Handling is unsurprising, the front suspension was designed to be cheap to build and maintain and nothing more. Couple that with a flimsy chassis and you soon see the rational for Shelbys GT350 mods, from export braces and Monte Carlo bars to dropped control arms to traction bars. All done to expediently remedy the chassis shortcomings
A first gen Mustang — is — probably the perfect starter classic. They are simple, plentiful, and a huge aftermarket/NOS/reproduction parts market. And they continue to be desirable.
If you decide later that you want more of a project, you can get something that requires more experience and skills and is more challenging to find parts.
I concur with the comments on the wickedly unpredictable handling, vis a vis the rear suspension. I’ve still got my ’68, which I’ve driven since ’85. With the original-equivalent P195-75R14 tires, the stock set-up was downright dangerous. Nearly totaled it several times when the rear end would flip out 45-degrees without warning after hitting a bump during a hard curve.
Back then, I would just find any old thing in the junkyard that looked different, and add it to my car. One day I found a Boss 302 and this weird bar in back …. turned out it was the stock 5/8″ (1/2″?) rear anti-sway bar. WOW, did it make a difference.

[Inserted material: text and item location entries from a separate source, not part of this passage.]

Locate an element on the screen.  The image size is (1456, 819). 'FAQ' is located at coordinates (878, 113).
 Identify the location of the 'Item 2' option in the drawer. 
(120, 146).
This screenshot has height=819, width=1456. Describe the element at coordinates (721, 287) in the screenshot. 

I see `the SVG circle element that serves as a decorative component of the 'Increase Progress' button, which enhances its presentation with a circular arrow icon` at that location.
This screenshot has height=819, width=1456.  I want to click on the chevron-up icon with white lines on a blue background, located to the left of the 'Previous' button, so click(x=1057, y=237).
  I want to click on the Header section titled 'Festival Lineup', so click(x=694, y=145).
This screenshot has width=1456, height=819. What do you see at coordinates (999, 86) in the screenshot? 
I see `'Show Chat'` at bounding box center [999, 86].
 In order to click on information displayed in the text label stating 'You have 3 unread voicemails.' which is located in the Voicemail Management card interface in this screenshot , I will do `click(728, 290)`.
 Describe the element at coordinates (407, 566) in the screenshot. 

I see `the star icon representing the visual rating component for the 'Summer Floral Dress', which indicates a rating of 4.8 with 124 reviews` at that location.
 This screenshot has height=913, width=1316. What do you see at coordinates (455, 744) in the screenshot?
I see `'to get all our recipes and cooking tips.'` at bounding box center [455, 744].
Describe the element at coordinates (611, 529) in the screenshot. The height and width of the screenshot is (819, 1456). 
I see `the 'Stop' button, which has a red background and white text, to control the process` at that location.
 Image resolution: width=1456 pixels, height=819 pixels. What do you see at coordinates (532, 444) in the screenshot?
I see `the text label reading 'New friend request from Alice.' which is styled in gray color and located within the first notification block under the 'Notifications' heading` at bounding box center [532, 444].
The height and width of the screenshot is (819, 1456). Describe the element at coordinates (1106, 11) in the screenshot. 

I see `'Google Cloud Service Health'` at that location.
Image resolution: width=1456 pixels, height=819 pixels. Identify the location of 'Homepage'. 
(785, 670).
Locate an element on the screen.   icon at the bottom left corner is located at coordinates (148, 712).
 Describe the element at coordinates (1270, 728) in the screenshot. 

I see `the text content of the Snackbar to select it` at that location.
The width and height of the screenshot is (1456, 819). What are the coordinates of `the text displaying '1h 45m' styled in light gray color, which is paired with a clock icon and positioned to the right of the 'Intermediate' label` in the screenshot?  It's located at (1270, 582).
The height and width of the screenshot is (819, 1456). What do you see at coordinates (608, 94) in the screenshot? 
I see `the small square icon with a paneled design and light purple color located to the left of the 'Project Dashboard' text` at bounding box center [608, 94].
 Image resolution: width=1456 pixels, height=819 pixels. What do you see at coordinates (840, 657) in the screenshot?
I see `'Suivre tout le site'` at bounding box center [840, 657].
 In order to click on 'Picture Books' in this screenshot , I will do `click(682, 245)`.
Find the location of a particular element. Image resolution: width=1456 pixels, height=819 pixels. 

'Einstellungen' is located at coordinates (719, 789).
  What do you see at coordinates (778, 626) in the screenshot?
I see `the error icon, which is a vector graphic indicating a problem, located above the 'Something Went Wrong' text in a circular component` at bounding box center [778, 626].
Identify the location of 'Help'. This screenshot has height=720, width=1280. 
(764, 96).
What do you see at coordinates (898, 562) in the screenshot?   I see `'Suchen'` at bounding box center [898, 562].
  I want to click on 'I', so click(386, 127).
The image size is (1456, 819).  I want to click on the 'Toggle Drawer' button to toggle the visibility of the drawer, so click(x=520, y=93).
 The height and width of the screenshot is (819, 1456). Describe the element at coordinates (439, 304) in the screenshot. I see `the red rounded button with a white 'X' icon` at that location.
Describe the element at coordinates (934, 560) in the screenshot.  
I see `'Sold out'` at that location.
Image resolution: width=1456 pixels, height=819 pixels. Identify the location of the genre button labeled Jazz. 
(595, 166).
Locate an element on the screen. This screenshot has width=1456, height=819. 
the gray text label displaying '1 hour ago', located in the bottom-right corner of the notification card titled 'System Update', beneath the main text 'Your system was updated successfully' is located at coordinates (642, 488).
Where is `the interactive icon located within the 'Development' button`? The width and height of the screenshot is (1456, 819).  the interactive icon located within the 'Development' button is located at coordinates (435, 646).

After some more experimentation with tires, I settled on BF Goodrich T/As … P215-70R14 in front (28psi), P235-70R14 in back (25psi) …. and left it that way permanently. It handles great – like a totally different car. Sticks like glue, compared to the stock set-up.
The revised set-up saved me from a bad wreck a few years back when this lady turned in front of me, and I was able to throw the car almost sideways at 40MPH and not lose control …. a few quick left-right-lefts with the wheel, and a cloud of smoke.